Él apartó el rostro sin decir nada y se encaminó hacia la ventana, hundiendo la vista en las tinieblas.
Con riesgo de aumentar aún más el egotismo de Iris, no pude menos que preguntarle:
—¿Y cómo adivinaste que era Lorraine la verdadera víctima? ¿Por la muerte de Dorothy? Yo lo he adivinado por eso. Comprendí que Dorothy debía de haber sido envenenada mediante alguna ficha de ruleta envenenada.
Iris me miró con expresión condescendiente.
—¡Peter, qué inteligente eres! —Se levantó y cruzó la habitación hasta la cómoda, de donde tomó una pequeña pitillera. Luego me la entregó, quitándole la tapa—. Yo nunca hubiera tenido la perspicacia de adivinar por deducción la existencia de la ficha con veneno. Lo que me sucedió fue sencillamente… encontrarla. Aquí está. Ten cuidado, no la toques.
Yo fijé la mirada en el interior de la pitillera. En el fondo yacía una ficha de ruleta de cinco dólares de color alheña. La trampa que había hecho morir a Dorothy Flanders tenía exactamente el aspecto que yo había imaginado. En el lado de cartón de la ficha, se habían insertado, en forma de abanico, seis diminutas puntas de aguja. Eran apenas visibles, y se podían percibir aún los vestigios de una sustancia viscosa, de color castaño rojizo, con que habían sido untadas.
Era el curare.
Yo me volví para mirar el plácido rostro de mi mujer.
—¿Dónde, en nombre del Cielo, encontraste esto?
Iris volvió a tapar la pitillera, colocándola suavemente sobre la cómoda.
—¡Oh!, estaba por ahí —dijo con exasperante vaguedad, y luego volvió a acercárseme—. Pero no fue por la ficha por lo que me puse a pensar, Peter. Fue por algo que tú me diste; y me sorprende que a ti no te haya llamado la atención.
Se inclinó sobre el lecho y levantó un libro de la mesita de noche. Reconocí en él el ejemplar de Mimí de los Poemas de Edna St. Vincent Millay.

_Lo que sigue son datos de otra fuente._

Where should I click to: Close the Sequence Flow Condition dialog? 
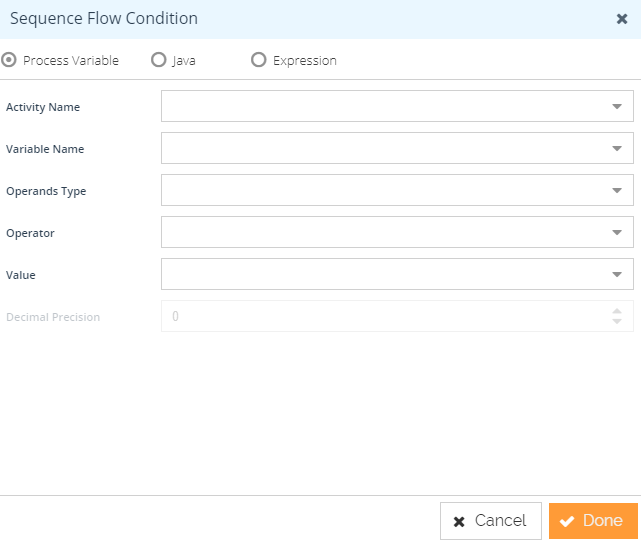click(x=622, y=18)

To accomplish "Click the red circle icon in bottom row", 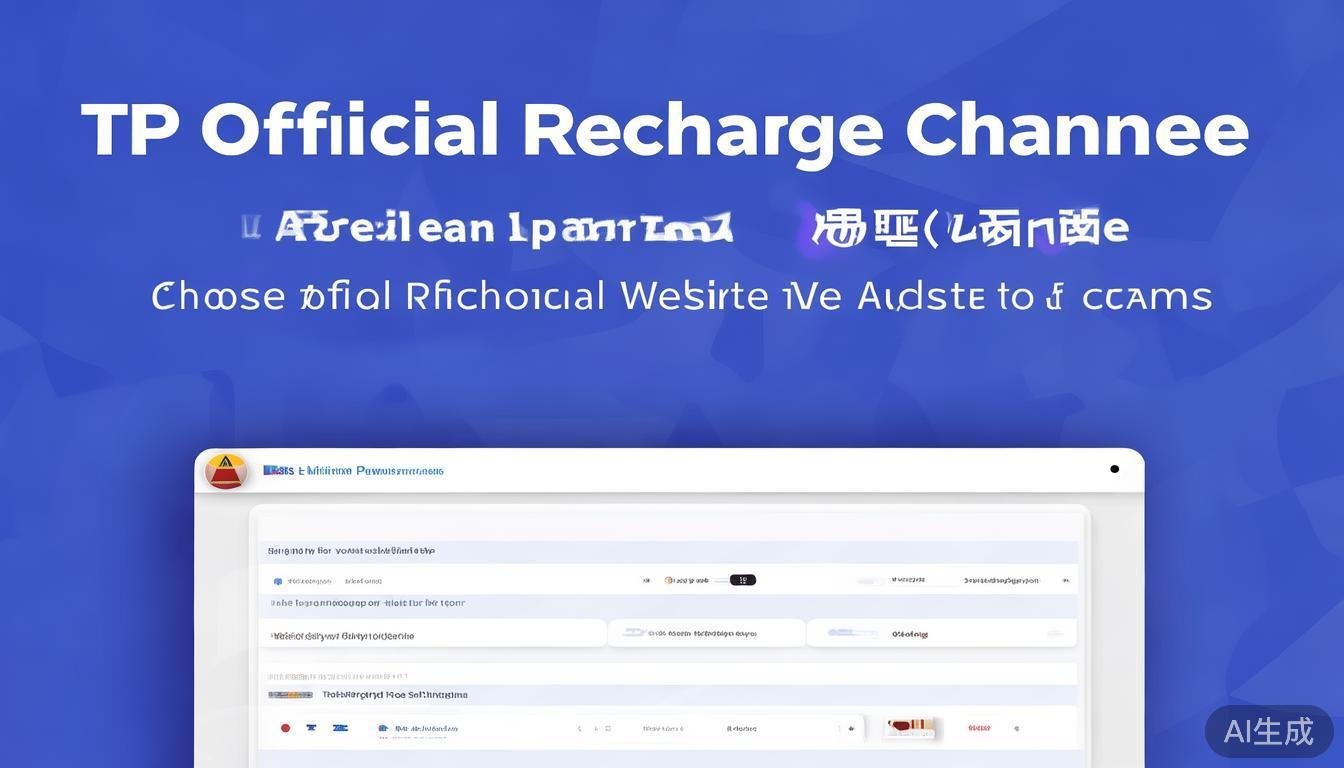I will pos(285,728).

—Me dijiste que los leyera, Peter —prosiguió Iris—, pero me temo no haber llegado más allá de la guarda.
Me tendió el libro.
—Chuck —dijo suavemente—, vuélvase. Tiene usted que escuchar lo que voy a decir ahora.
Chuck se apartó de la ventana con suma lentitud. Permaneció luego en pie, observando con aire hosco sus recias manos.
—Le he pedido que venga aquí para hablar con nosotros, Chuck, porque ya no tiene objeto que ande usted con tapujos. Vea usted, yo comprendí que si había vendido el club era para conseguir dinero con que pagar a un chantajista. Adiviné además que era Mimí quien le estaba amenazando. Pero sólo pude comprender la relación que lo ligaba a ella cuando leí la dedicatoria de este libro.
Con una leve sensación de estar enloqueciendo abrí el libro. En la guarda había una dedicatoria escrita con una torpe letra redonda. La leí en voz alta.
A Mimí Dawson, mi querida esposa,
de Chuck
—Sí, Chuck —estaba diciendo Iris—, por eso es por lo que ella le amenazaba, ¿no es verdad? Y por eso también la han asesinado. Mimí Burnett nunca pensó casarse con Amado. Le estaba utilizando meramente como billete de admisión en esta casa. Y vino aquí porque era su mujer.